Nさんと読書会に行ってきた。そのときにKさんの話に
なった。


Kさんはだいたい50才代前半ぐらいの人。仕事として
は一人でテーマをもってやっている。いつも席にはい
るのだが、何をしているのかよくわからない。言い方
は非常に悪いが「出世街道を外れた技術者」といえる
かもしれない。


そのKさんについて、Sがこんなことを言っていた。
「この前の飲み会のときに、Kさんが僕なんかはいつ
仕事をやめてもいいと思っているから、って言ってた
んだけど、あんなふうにはなりたくない」と。


それを聞いたNさんが憤りを感じていた。
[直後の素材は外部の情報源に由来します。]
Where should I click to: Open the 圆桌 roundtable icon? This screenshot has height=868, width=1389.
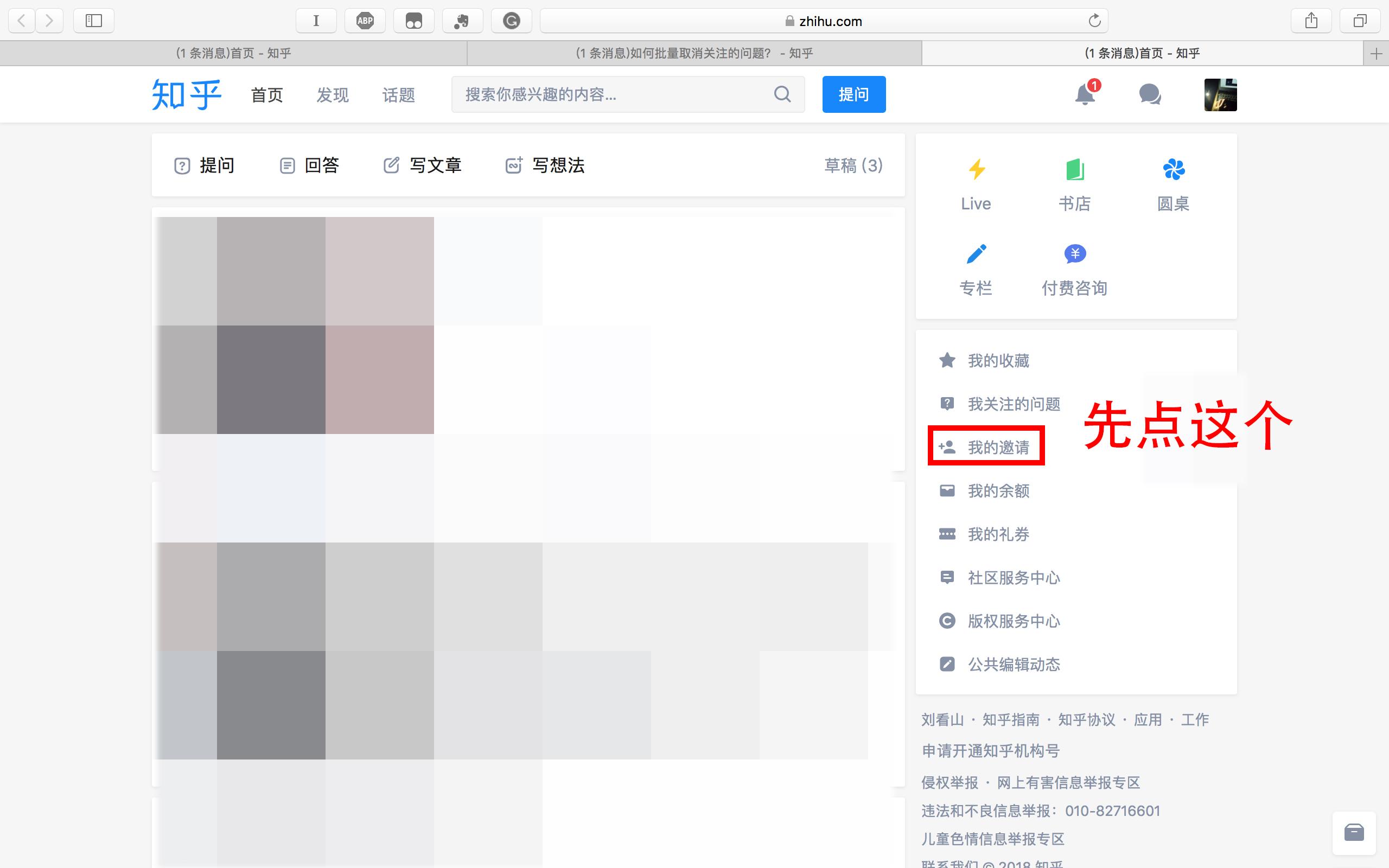[1173, 169]
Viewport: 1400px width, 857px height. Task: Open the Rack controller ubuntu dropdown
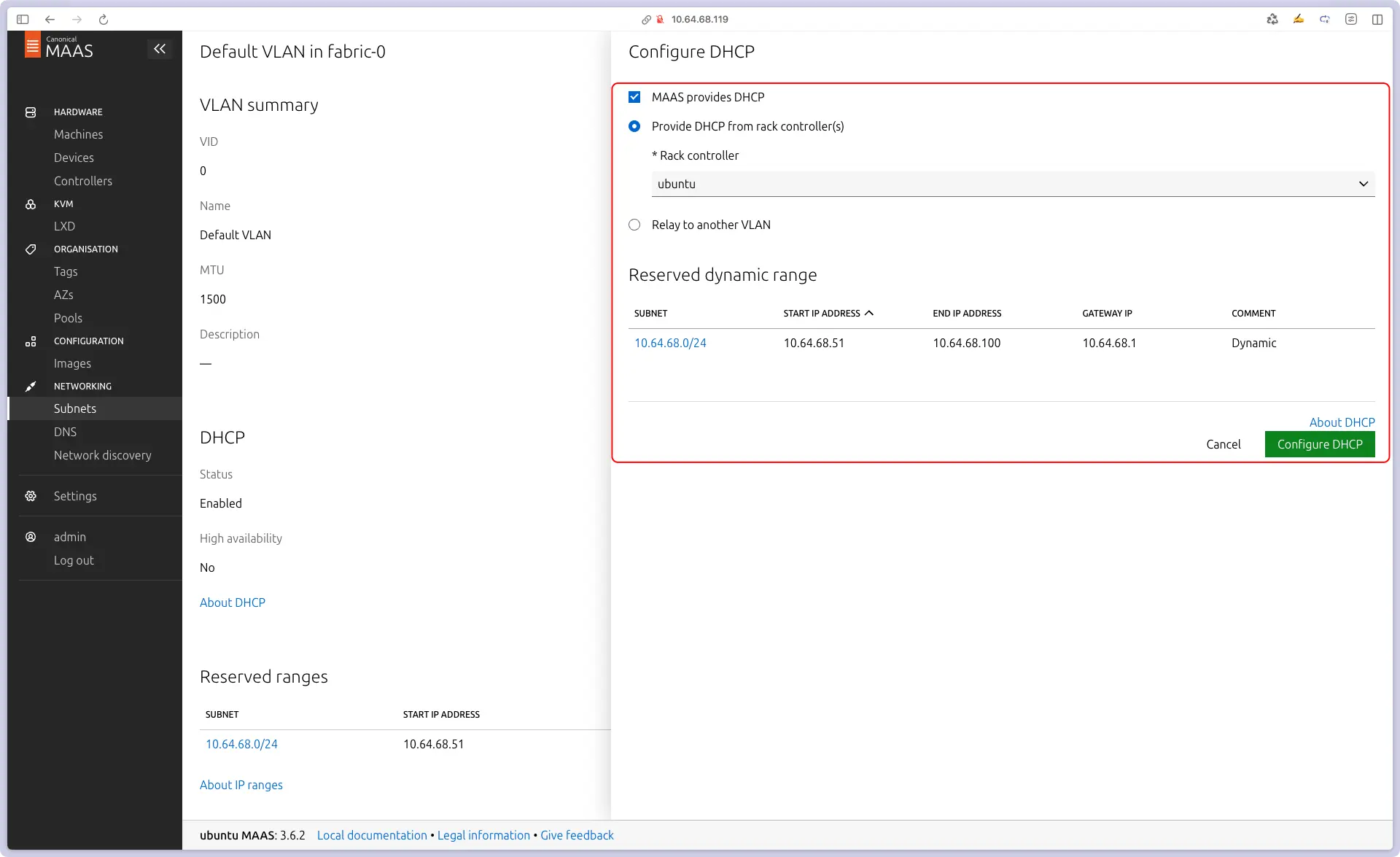tap(1013, 184)
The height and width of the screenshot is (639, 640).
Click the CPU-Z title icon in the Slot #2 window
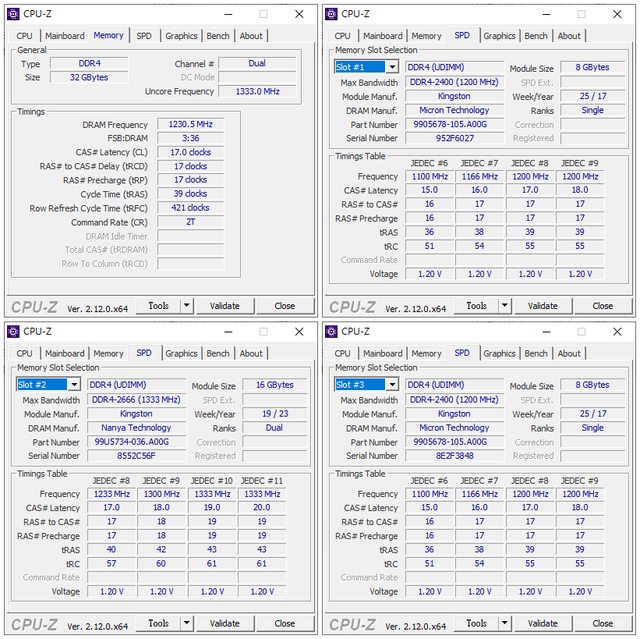click(x=13, y=332)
要はKさんの
ことを知りもしないのに、そうした人をバカにするよ
うな発言は許せない、ということだった。


さらに最近、Nさんはふと気付いたということがあっ
た。いつもプリンタのところに行くのにKさんの前を
通っているのだったが、ふとKさんが1人で仕事をし
ているということに。仕事自体も1人でやることも多
く、部署でもヘタしたら1日誰とも話さずにすごす日
があるかもしれない。Kさんがどういう思いで仕事を
しているのか、Nさんはそれに気付いたのだという。


別に直接的に仕事に関係しなくても、「最近、どうで
すか。」などと声をかけることだってできる、でも、
Nさん自身も半年、ヘタしたら1年ぐらい話をしてい
なかったという。


Nさんはそういうことにふと気付いたのにも関わらず
、若手がKさんのことを小ばかにしているようなこと
が許せなかったという。


でも、僕自身もSたちとたいして変わらない。僕はN
さんのような見方は全然できていなかった。むしろ、
「Kさんは誰とも交わろうとせず、いつも机でなんか
しているけど、楽しいのかなぁ」ぐらいの感覚だった
。Kさんに非があるというような見方しかできていな
かった。Kさんがどれだけ孤独を感じているか、そう
いう見方を一切できていなかった。


NさんはSのことを許せない、と言っていたが、でも
、僕はこれは極めてコミュニケーションの問題だと思
っている。


結局、コミュニケーションが少ないから、人をそうい
う目線でしか見れなくなってしまうのだと思う。もし
、例えば、Kさんがものすごい夜の遊びが得意で、い
ろいろなお店を知っていたとしたら...。たぶん、Sは
「Kさんすごい人だぜ、俺らとはレベルが違う、まじ
尊敬する」なんて言っていたと思う。実際にKさんが
そうかどうかはわからないが(たぶん違う)、でも、
それってKさんを知っているかどうかの問題なんだと
思う。


そういう意味でも仕事を離れた部分でのコミュニケー
ションをもっと増やしていかないといけないだろう。
それと同時にそういうコミュニケーションがたぶん
一見無関係だとしても、仕事にベネフィットをもたら
すようになるのだと思う。つまりこの問題については
世代を超えたコミュニケーションをいかに増やすか、
というのがキーになると思う。別にそれがただの飲み
会であってもいいと思う。


でも、毎回同じ景色を見ていてもそれに気付くかどう
か、これが大きな違いを生むんだろうな。